Hier ein kleiner Auszug: De Beers: Ein Kartell, das den internationalen Diamantenmarkt kontrolliert und einen enormen Einfluss auf die Preise und den Handel mit Diamanten ausübt. Sinaloa-Kartell: Ein mexikanisches Drogenkartell, das für den Großteil des illegalen Drogenhandels in Nordamerika verantwortlich ist. Phoebus-Kartell: Ein Kartell, das in den 1920er Jahren gegründet wurde, um die Lebensdauer von Glühbirnen künstlich zu verkürzen und so den Verkauf von Glühbirnen anzukurbeln. Microsoft: Ein Kartell, das in den 1990er Jahren vom US-Justizministerium angeklagt wurde, den Browser-Markt zu monopolisieren und den Wettbewerb gezielt zu beeinflussen Bayer und Monsanto: Ein Zusammenschluss von zwei der größten Agrarunternehmen der Welt, der den Markt für Saatgut und Pestizide dominiert.
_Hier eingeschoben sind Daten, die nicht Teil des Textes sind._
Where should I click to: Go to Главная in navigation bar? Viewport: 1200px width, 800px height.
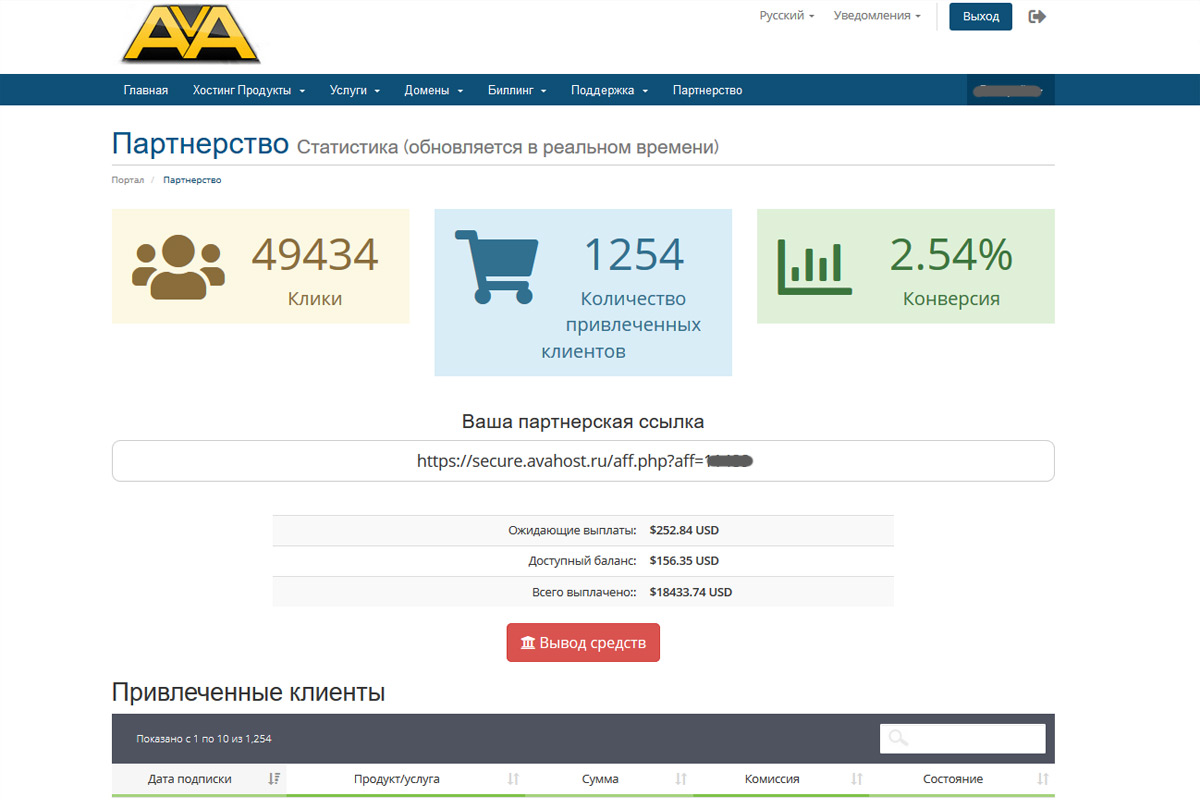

Sind Kartelle wirklich immer illegal?
Theoretisch ja. Praktisch sieht die Situation aber etwas verschwommener aus. So ist die Kartellbildung unter besonderen Umständen sogar erlaubt. Unter anderem dann, wenn es im Bereich der Bankenwirtschaft zu schwierigen Krisen und starken Umsatzeinbrüchen kommt, könnten sich betroffene Unternehmen temporär zusammenschließen, um dadurch beträchtliche wirtschaftliche Folgen für weitere Unternehmen und den Markt zu verhindern.
OPEC: Ein Sonderfall?
So etwas wie ein Sonderfall ist auch die OPEC (Organisation erdölexportierender Länder), der aktuell 13 Staaten angehören. Wirtschaftsexperten und Ökonomen erachten in der Organisation eines der mächtigsten Kartelle der gesamten Wirtschaftsgeschichte. So ist es die OPEC, die über etwaige Rohöl-Fördermengen der Mitgliedstaaten und damit automatisch auch über den Preis entscheidet.
Die höchsten Einzelstrafen in EU-Kartellverfahren
Die auf Statista veröffentlichte Statistik zeigt die höchsten von der Europäischen Union verhängten Kartellstrafen im Zeitraum von 2012 bis 2018. Im Jahr 2018 wurde seitens der Europäischen Union aufgrund der Ausnutzung der Marktdominanz beim Android-Betriebssystem beispielsweise eine Kartellstrafe in Höhe von 4,34 Milliarden Euro gegen Google verhängt.
Haben Kartellbildungen in der Pandemie zugenommen?
Ja. Die Corona-Krise hat viele Industrieunternehmen, Händler und Dienstleister dazu veranlasst, ihre Preise nach oben zu kurbeln. Auch illegale Absprachen mit konkurrierenden Unternehmen hinsichtlich Produktion, Vertrieb und Verkauf wurden vermehrt festgestellt. Eine aktuelle Analyse von Freshfields Bruckhaus Deringer zeigt eine höhere Quote an Durchsuchungen durch europäische Kartellbehörden. So habe es laut dieser Analyse in den ersten Monaten des Vorjahres über 40 solcher Razzien seitens der EU-Behörden gegeben. Experten und Wettbewerbshüter gehen zudem davon aus, dass sich der Trend hin zu Kartellbildungen auch 2023 weiter fortsetzen wird.